An employee of an Employer is an "Eligible Executive" if he is designated as
such by the Committee or by the Company's Chief Executive Officer, either by
individual designation, or by being a member of a group so designated.
Notwithstanding the foregoing, as of the Effective Date, the employees of the
Company and the employees of the Employers who are listed on Supplement A, which
supplement forms part of the Plan, are Eligible Executives.

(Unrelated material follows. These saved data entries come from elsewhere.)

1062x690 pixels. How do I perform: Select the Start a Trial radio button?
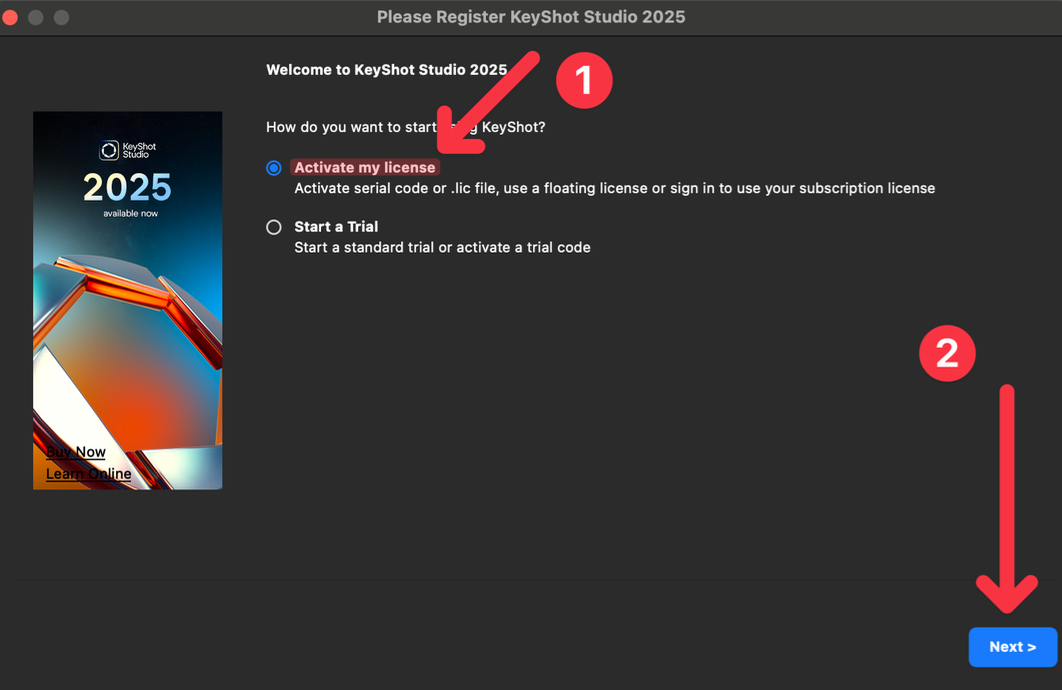tap(274, 227)
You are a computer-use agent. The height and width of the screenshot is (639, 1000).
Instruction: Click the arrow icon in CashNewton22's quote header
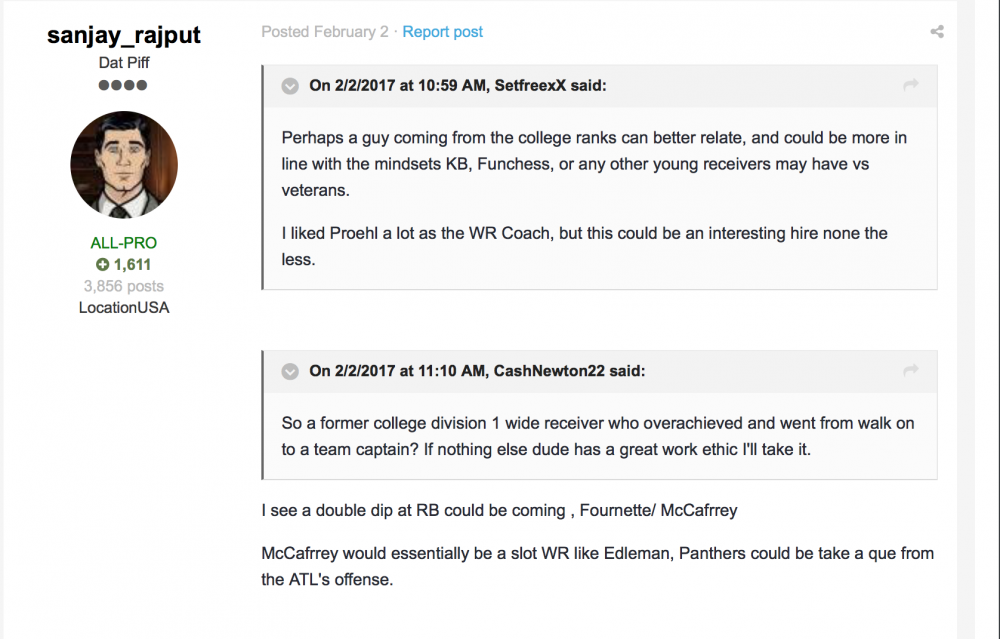tap(910, 371)
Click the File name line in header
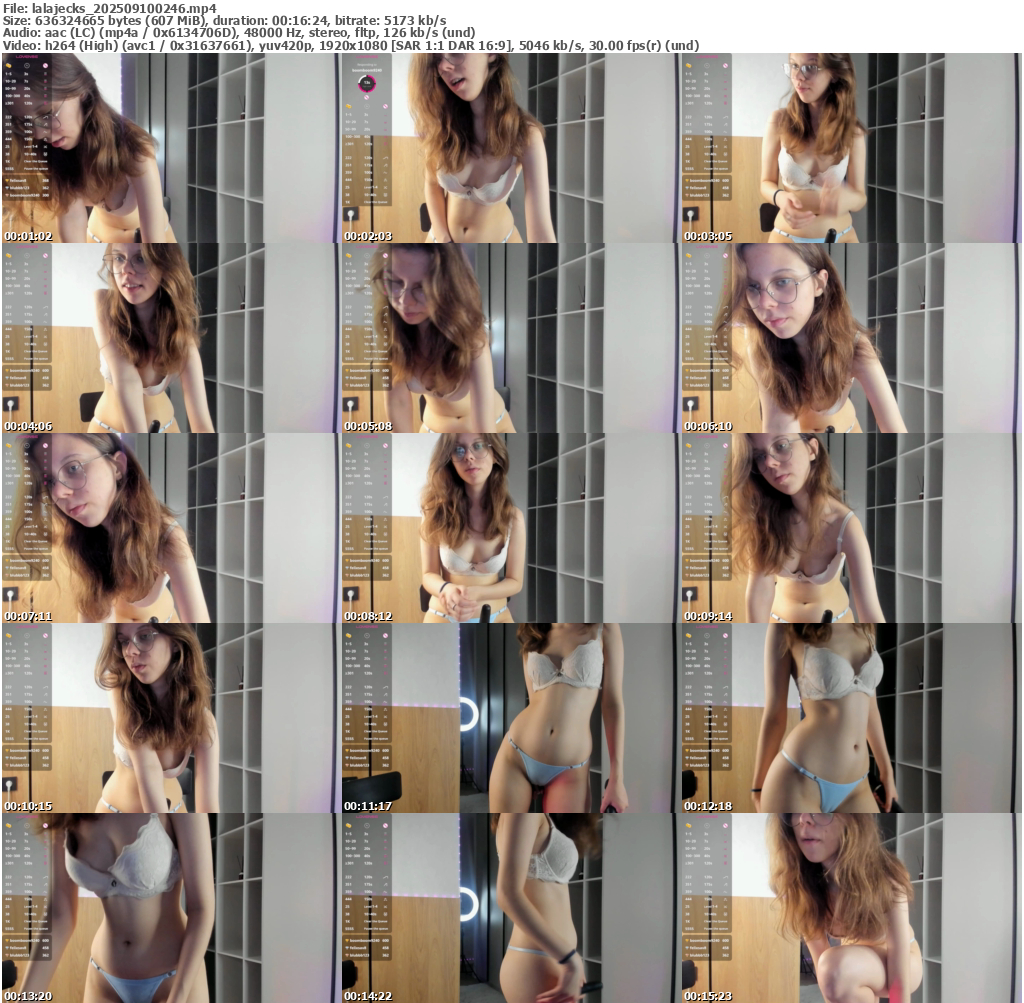 click(x=110, y=7)
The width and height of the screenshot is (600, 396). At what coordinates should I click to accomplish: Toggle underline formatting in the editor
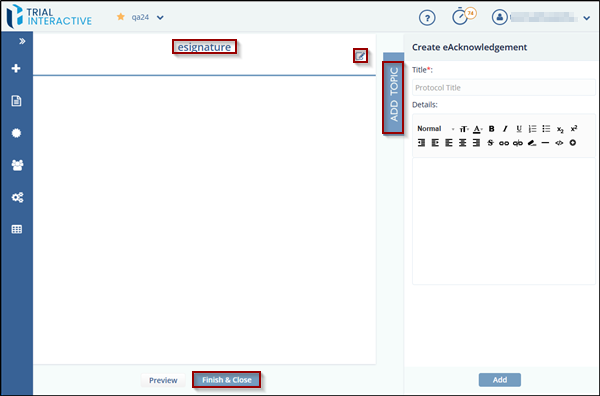pyautogui.click(x=519, y=129)
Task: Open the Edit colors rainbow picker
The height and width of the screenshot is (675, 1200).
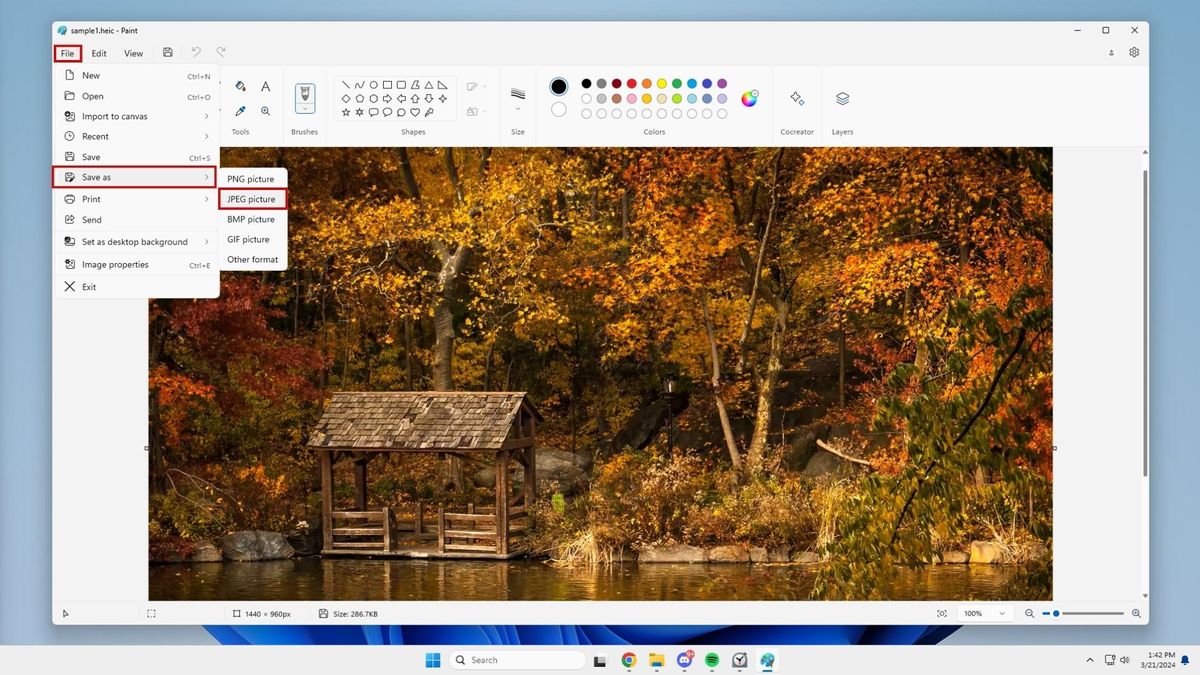Action: point(749,98)
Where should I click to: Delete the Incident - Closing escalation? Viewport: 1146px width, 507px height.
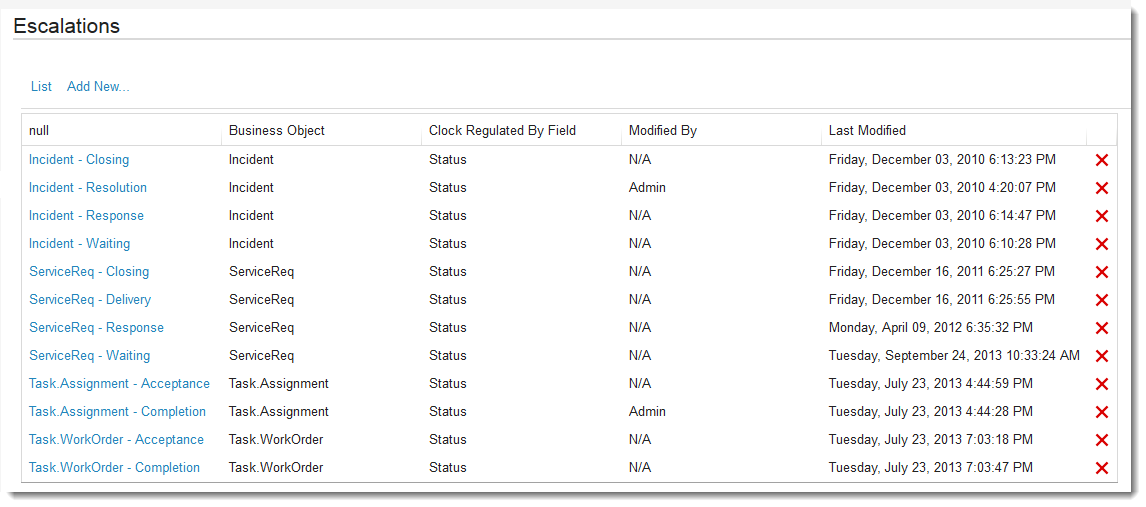point(1102,160)
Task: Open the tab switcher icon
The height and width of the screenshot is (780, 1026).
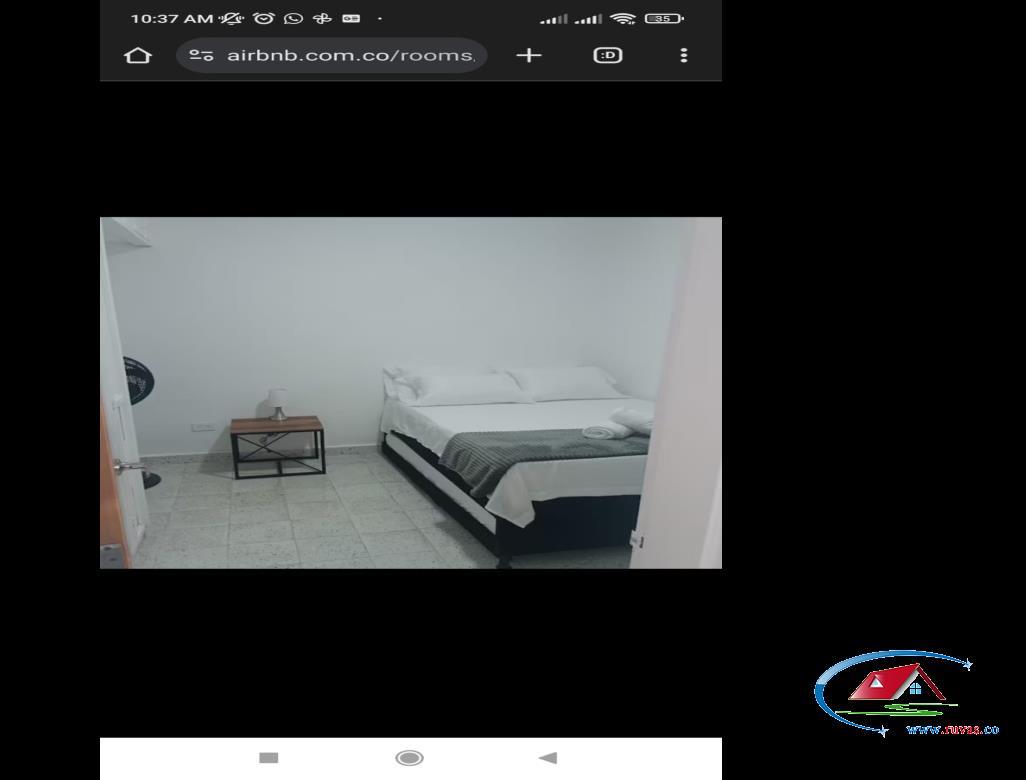Action: (x=608, y=56)
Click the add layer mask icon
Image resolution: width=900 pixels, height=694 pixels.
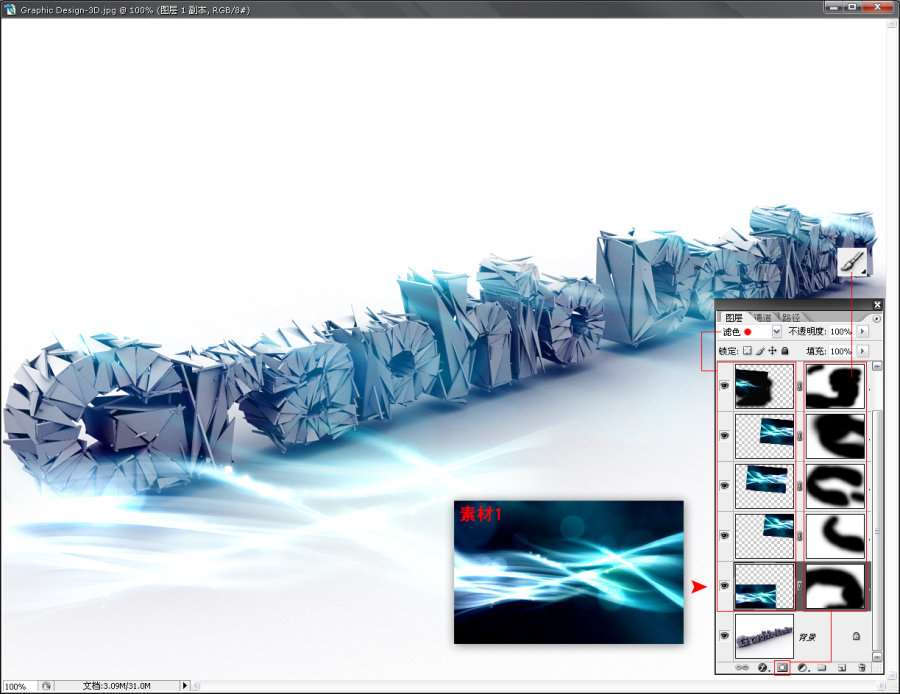(782, 667)
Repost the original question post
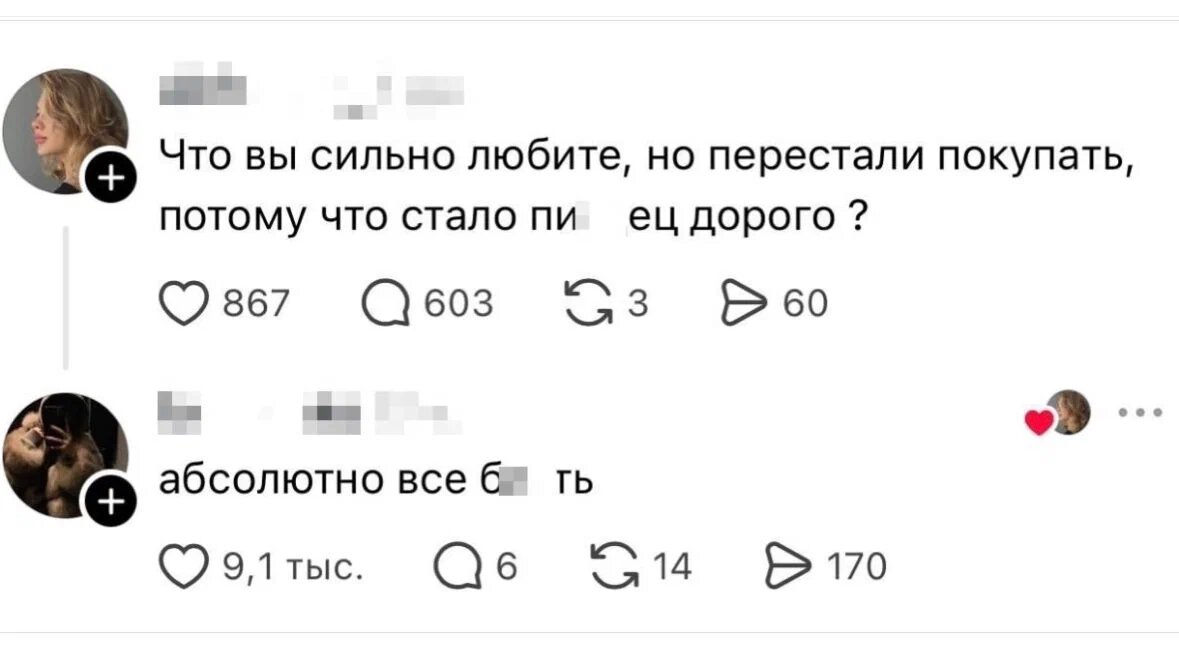This screenshot has width=1179, height=645. (585, 303)
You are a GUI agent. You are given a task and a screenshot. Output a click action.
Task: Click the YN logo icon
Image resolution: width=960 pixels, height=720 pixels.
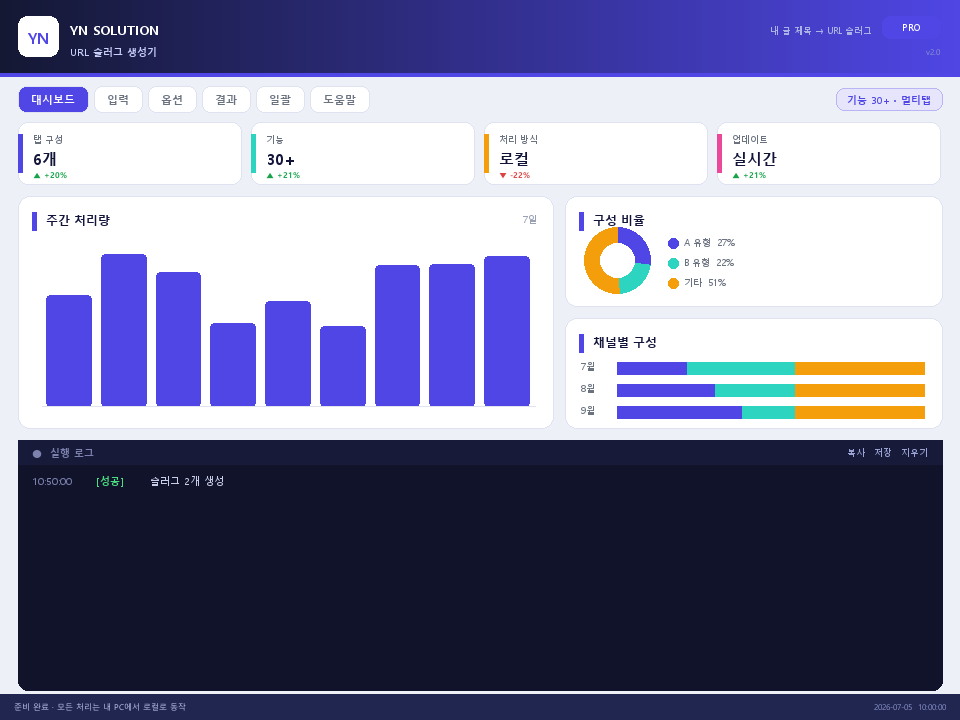(x=39, y=37)
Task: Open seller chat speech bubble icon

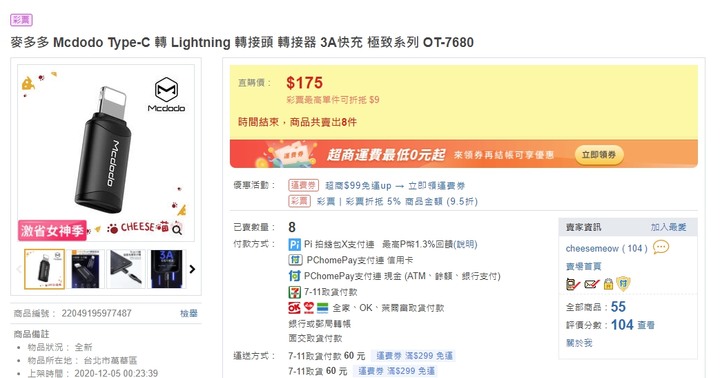Action: pos(661,248)
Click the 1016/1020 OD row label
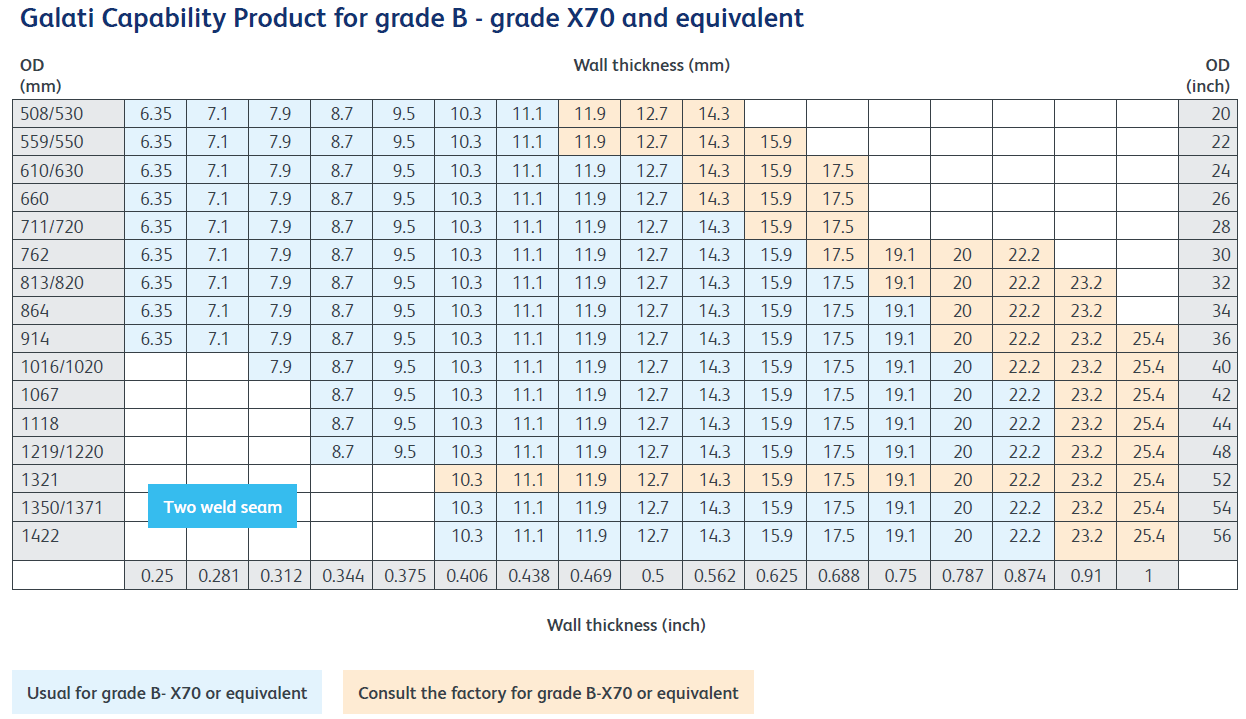The image size is (1246, 719). tap(68, 367)
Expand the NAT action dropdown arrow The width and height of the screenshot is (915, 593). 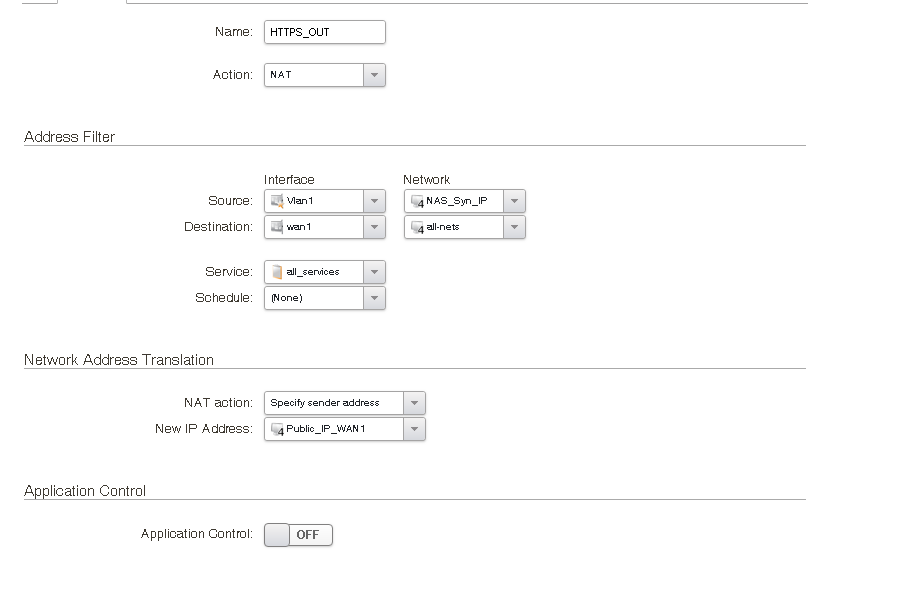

     II.B. DURATION OF PARTICIPATION. An individual shall cease to be a
Participant in, or to have any rights under, the Plan on the date on which he
ceases to meet all of the requirements of subsection 2.1, unless he is then
eligible to receive benefits under the provisions of Section 3, and, subject to
the terms and conditions of the Plan, he shall again become a Participant in
accordance with subsection 2.1 if he again satisfies the requirements of
subsection 2.1. A Participant who is entitled to payment of a benefit under the
provisions of Section 3 shall remain a Participant in the Plan until the full
amount of his benefit has been paid.


                                   SECTION III

                               SEVERANCE BENEFITS

     III.A. ENTITLEMENT TO SEVERANCE BENEFITS. Subject to the terms and
conditions of the Plan, a Participant will be entitled to a "Severance Benefit"
in an amount determined in accordance with the provisions of subsection 3.4 in
the event of both a Change in Control and Change in Circumstances with respect
to such Participant, as such terms are defined below.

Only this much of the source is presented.